DATE:  20060208
DOCKET: C41643

COURT OF APPEAL FOR ONTARIO

BORINS, SIMMONS and ARMSTRONG JJ.A.

B E T W E E N :

 
   

NORMA KAMIN and HAROLD KAMIN
(Plaintiff/Appellant)

Alfred M. Kwinter and Jason D. Singer
for the appellant

   

- and -

 
   

KAWARTHA DAIRY LIMITED
(Defendant/Respondent)

Timothy P. D. Bates
for the respondent

   

Heard:  December 20, 2005

On appeal from the judgment of Justice Sarah E. Pepall of the Superior Court of Justice dated March 11, 2004, reported at [2004] O.J. No. 1056.

BORINS J.A.:

[1]               Ms. Kamin appeals the dismissal of her claim against the Kawartha Dairy Limited for damages resulting from falling in its parking lot on July 18, 1999 while walking with her husband and granddaughter from their car to the dairy.  The parties agreed to the amount of damages and the case proceeded to trial on the issue of liability.

[2]               Although the trial judge found that the dairy had in place a system of inspection of the parking lot, she concluded that it was inadequate and failed to meet the standard in s. 3(1) of the Occupier’s Liability, R.S.O. 1990, c. O.2, s. 3(1).  However, notwithstanding her finding that the parking lot was unsafe, the trial judge dismissed the appellant’s claim on the ground that neither she, nor her husband, knew the precise location in the parking lot where she fell or how she fell.  In doing so, the trial judge relied on the opinion of Urquhart J. in Cock v. Windsor, [1944] 2 D.L.R. 778 (Ont. H.C.) that in a claim against a municipality for injuries suffered in a fall on a sidewalk, the appellant has the onus of establishing where she fell, that there was a depression at that location and that the depression was the cause of the fall.

[3]               As the trial judge was not prepared to find for the appellant unless she was able to identify the precise location of her fall, in my view she erred in her causation analysis by setting too high the onus that the appellant was required to meet.  There may be some cases, of which Windsor is one, where the ability to identify the exact location of a fall will be a significant factor in the causation analysis.  However, as I will explain, this is not one of them.

[4]               While Windsor may have represented the state of the law respecting proof of causation 60 years ago, it has been replaced on this issue by Snell v. Farrell, [1990] 2 S.C.R. 311 at paras. 29 and 30, where it was held that causation need not be determined by scientific precision.  At para. 29, Sopinka J. adopted the following statement of Lord Salmon in Alphacell Ltd. v. Woodward, [1972] 2 All E.R. 475 at p. 490 in which he held that causation is “…essentially a practical question of fact which can best be answered by ordinary common sense rather than metaphysical theory”.  Snell v. Farrell was applied in Athey v. Leonati, [1996] 3 S.C.R. 458, where the Supreme Court held that liability is established where the defendant’s negligence caused or materially contributed to the plaintiff’s injury.

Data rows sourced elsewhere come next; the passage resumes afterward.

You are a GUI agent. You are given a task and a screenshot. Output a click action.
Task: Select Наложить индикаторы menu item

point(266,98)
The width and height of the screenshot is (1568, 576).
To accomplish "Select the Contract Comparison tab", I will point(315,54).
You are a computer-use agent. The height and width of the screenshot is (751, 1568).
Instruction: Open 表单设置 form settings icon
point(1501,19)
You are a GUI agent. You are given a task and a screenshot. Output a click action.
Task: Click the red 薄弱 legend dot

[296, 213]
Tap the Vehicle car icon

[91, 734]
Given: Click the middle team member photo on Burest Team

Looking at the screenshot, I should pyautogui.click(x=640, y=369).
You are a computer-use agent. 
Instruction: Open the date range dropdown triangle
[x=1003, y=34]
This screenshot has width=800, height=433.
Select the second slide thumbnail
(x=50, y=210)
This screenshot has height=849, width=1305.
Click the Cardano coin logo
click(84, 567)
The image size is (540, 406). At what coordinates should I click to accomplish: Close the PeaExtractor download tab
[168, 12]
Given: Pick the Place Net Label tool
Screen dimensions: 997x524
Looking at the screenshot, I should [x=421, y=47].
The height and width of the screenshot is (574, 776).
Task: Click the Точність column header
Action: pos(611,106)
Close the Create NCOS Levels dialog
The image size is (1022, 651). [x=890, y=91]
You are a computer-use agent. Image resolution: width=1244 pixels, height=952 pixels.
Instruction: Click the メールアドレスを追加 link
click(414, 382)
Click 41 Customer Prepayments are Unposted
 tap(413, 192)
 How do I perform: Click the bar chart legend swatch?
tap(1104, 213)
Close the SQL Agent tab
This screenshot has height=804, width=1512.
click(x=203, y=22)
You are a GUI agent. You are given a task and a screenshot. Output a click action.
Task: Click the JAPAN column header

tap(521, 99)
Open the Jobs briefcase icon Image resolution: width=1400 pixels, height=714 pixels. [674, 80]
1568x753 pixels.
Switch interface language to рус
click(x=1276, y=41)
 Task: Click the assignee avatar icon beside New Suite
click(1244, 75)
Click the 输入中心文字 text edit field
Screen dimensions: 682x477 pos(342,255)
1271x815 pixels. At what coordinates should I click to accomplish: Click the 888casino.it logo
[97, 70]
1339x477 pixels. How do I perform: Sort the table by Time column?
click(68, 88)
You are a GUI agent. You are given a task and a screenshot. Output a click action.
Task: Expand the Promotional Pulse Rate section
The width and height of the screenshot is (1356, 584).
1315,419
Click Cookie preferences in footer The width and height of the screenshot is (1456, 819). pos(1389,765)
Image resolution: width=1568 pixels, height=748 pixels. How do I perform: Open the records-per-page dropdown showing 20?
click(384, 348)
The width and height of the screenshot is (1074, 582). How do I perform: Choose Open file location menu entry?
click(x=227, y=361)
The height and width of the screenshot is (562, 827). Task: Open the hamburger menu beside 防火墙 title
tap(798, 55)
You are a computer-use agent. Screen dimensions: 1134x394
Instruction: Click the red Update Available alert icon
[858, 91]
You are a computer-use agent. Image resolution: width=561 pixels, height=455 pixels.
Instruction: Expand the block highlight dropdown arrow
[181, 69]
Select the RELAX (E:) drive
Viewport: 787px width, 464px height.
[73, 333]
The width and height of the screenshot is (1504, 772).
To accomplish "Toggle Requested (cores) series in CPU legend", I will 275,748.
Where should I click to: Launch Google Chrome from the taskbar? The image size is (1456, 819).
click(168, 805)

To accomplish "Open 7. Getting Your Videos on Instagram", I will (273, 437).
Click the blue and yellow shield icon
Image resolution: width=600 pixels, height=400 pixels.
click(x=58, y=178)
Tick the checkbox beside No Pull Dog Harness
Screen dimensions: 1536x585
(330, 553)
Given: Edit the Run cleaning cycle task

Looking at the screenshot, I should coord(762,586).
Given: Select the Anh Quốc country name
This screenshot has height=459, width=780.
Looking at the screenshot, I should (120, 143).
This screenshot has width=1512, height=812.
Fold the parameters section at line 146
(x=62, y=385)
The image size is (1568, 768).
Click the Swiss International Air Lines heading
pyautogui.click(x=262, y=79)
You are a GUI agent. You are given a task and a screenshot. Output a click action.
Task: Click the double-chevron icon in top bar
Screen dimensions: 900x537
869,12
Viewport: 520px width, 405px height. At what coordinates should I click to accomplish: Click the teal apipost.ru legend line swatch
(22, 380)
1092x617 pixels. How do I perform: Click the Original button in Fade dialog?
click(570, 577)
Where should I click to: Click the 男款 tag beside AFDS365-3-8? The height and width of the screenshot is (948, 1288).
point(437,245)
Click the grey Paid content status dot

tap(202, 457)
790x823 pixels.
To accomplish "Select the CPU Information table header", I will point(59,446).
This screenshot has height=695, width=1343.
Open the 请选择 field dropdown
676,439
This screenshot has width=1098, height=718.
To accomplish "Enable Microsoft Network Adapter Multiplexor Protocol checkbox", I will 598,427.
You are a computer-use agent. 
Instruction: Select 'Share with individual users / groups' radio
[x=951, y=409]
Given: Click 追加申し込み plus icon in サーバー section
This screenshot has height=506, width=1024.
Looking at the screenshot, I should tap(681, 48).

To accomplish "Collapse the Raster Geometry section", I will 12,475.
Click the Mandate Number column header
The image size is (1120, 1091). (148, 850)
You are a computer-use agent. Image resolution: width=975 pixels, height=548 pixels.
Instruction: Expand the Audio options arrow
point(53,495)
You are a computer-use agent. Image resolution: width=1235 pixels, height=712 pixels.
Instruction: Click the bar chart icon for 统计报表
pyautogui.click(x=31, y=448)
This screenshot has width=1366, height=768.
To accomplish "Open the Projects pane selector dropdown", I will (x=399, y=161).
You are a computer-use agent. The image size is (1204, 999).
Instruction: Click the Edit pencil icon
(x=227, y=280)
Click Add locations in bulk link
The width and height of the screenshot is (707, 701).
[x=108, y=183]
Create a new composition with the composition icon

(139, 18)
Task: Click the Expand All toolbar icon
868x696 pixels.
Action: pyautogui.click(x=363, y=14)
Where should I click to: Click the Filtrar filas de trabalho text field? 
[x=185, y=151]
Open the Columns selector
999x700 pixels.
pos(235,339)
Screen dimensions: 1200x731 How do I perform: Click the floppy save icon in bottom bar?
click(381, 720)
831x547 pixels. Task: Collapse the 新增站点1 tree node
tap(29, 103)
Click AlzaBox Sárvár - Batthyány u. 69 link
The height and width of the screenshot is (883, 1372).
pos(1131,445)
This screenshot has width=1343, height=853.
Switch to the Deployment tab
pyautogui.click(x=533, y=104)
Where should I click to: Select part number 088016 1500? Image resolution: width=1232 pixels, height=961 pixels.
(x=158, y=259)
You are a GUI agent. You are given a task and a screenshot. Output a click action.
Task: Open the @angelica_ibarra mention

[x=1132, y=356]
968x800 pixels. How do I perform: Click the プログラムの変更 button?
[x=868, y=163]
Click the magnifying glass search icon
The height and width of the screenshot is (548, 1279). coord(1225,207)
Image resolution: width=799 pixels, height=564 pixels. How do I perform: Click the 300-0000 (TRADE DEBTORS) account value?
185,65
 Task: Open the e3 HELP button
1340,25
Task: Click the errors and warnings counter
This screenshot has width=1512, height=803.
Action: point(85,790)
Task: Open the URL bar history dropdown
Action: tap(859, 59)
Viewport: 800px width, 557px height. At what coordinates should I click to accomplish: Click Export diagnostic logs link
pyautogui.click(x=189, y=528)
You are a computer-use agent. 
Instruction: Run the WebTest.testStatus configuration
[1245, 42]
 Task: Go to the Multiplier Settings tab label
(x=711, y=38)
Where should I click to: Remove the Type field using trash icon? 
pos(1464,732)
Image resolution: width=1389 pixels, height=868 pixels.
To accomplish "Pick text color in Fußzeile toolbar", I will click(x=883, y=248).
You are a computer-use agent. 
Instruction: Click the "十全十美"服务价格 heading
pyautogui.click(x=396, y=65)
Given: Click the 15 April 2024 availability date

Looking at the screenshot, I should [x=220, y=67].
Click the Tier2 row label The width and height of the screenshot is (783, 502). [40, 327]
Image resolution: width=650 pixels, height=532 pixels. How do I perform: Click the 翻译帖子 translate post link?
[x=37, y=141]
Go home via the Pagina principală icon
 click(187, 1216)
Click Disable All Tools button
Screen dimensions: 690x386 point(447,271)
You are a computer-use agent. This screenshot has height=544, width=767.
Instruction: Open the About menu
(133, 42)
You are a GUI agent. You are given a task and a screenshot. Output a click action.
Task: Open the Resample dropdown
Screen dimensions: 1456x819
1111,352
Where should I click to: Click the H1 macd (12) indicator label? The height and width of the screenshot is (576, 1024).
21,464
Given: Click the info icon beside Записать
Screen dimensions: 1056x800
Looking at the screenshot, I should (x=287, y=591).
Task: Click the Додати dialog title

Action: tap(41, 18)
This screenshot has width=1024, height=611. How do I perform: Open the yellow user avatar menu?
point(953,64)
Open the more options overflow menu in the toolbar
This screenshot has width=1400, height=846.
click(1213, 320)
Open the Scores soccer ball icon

[5]               There was considerable, uncontradicted evidence that the respondent’s entire parking lot was in very poor condition.  It had last been paved in 1979 and was at the end of, or had exceeded, its life‑span.  There was testimony that factors such as sunlight, gasoline, winter conditions, snowplows and vehicular traffic can shorten the life‑span of an asphalt parking lot similar to this lot.  The paving was uneven, with many depressions and fissures.  Photographs of the parking lot taken at different times, about five months, about a year and more than four years after the accident all disclosed that it was in a poor state of repair and required repaving.  From the photographs, the disrepair was so extensive that it is not surprising that the appellant and her husband were unable to point with precision to the location of her fall.  It was this evidence of disrepair on which the trial judge relied in finding that the respondent was negligent in failing in its duty of care to those walking on the parking lot to keep it reasonably safe for their use.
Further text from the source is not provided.